MC-FD displayed superior stability as there were minimal changes in NA, SFA, and PUFA. CV-E was very unstable as there were a lot of fluctuations, especially for samples at a higher temperature, and coalescence was observed visually. CV-E (25 °C and 45 °C) samples could not be analysed after day 30 and day 14, respectively, as they became solid. However, CV-E (4 °C) demonstrated superb stability as there were minimal fatty acid changes. It has been reported that fatty acids such as linoleic acid and linolenic acid esterified to PL may have enhanced protection against oxidation [121].

3. Materials and Methods

3.1. Materials

The NA-enriched SPC was prepared from lipase-catalysed acidolysis of phosphatidylcholine and NA [4]. The SPC consisted of 46.72% nervonic acid (C24:1), 31.8% linoleic acid (C18:2), 6.72% linolenic acid (C18:3), 6.12% oleic acid (C18:1), 4.41% palmitic acid (C16:0), 2.52% lignoceric acid (C24:0), 1.09% erucic acid (C22:1), and 0.61% stearic acid. Whey protein isolate (WPI) was supplied by Fonterra Co-operative Group Limited (Auckland, New Zealand), and maltodextrin (MD), sodium caseinate, gum arabic (GA), and OSA starch (OSA) were purchased from Ingredion (Auckland, New Zealand). Pepsin from porcine gastric mucosa (250 units/mg), porcine lipase (100–400 units/mg), and bile extract were purchased from Sigma-Aldrich (Castle Hill, Australia). The chemicals used include iron (III) chloride anhydrous from ECP Ltd. (Auckland, New Zealand), iron (II) sulphate heptahydrate from Sigma-Aldrich (Castle Hill, Australia), ammonium thiocyanate from Sigma-Aldrich (Castle Hill, Australia), barium chloride from ECP Ltd. (Auckland, New Zealand), 1,1,3,3-tetraethoxypropane from Sigma-Aldrich (Castle Hill, Australia), and thiobarbituric acid (TBA) purchased from Sigma-Aldrich (Castle Hill, Australia). All chemical reagents used were of analytical grade. Double-distilled water from a water purification system was used to prepare all solutions.
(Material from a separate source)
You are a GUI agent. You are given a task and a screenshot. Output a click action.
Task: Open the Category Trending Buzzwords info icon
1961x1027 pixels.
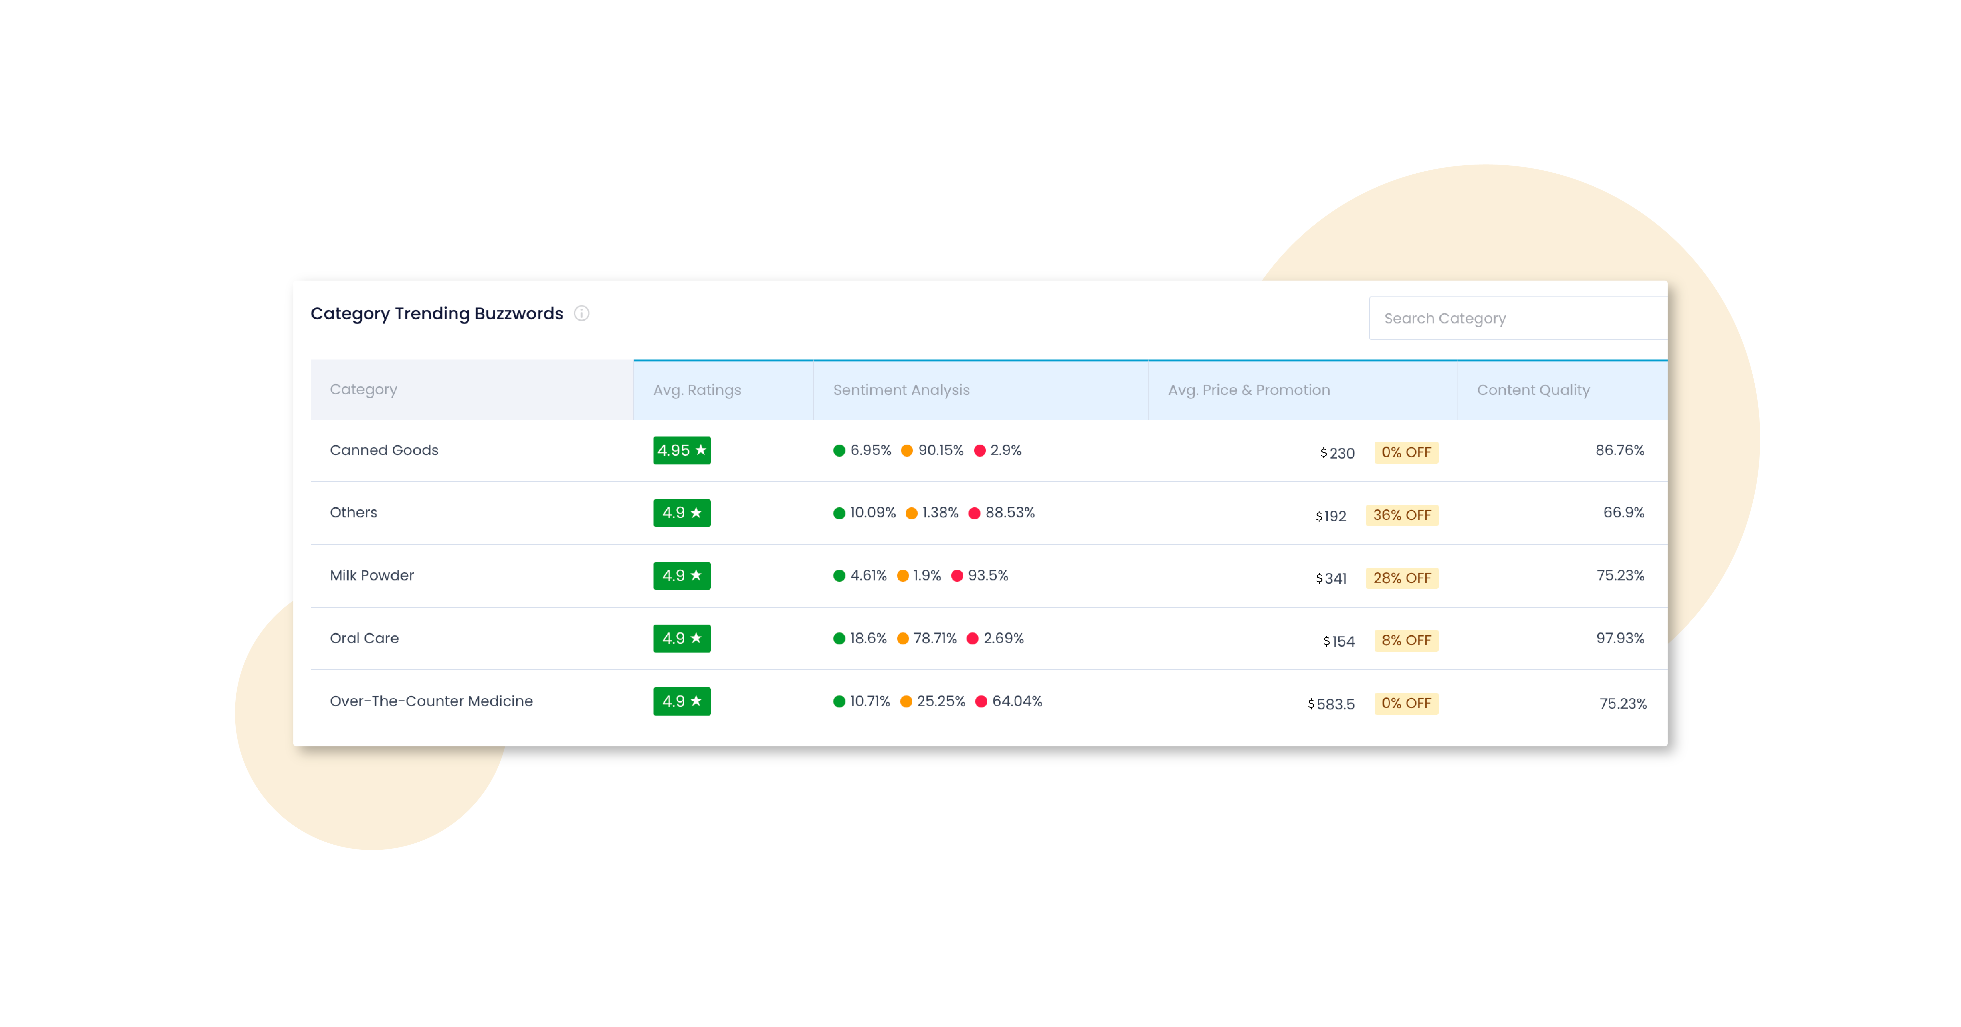[582, 313]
3.2. Emulsion and Microcapsule Preparation

The procedure of emulsion preparation was conducted according to the method of Chen et al. [23] with modifications. The pre-emulsions were prepared by adding the aqueous phase (emulsifier and Milli-Q water) dropwise to the lipid phase (oil and SPC) to obtain the pre-emulsions with a high shear homogeniser, IKA T18 basic Ultra-Turrax (IKA-Werke GmbH & Co. KG, Staufen im Breisgau, Germany) at 13,000 rpm for 1 min. The prepared formulations were sonicated with an ultrasonic probe homogeniser, Sonic Ruptor 250 (Omni International, Newtown, CT, USA), with power at an amplitude of 60% with 70% pulser for 2 min. The emulsion was left to cool at room temperature and pre-frozen at −80 °C for 12 h before lyophilisation at −80 °C for 24 h with a freeze-dryer (FreeZone 12 Plus, Labconco, MO, USA). The obtained MC-FD was stored at 25 °C for further analysis.
The CV-E was produced with 30% (w/w) of solid content (wall and core material) and 70% (w/w) of the aqueous phase. The core material contained 40% soybean oil and 60% SPC. The wall materials/emulsifiers, including whey protein isolate (WPI), maltodextrin (MD), gum arabic (GA), and OSA starch, were screened to select the formulation with the lowest particle size, PDI, zeta potential, and EE. The formulation of the core:wall ratio (1:1 to 1:4) was optimised for MC-FD preparation.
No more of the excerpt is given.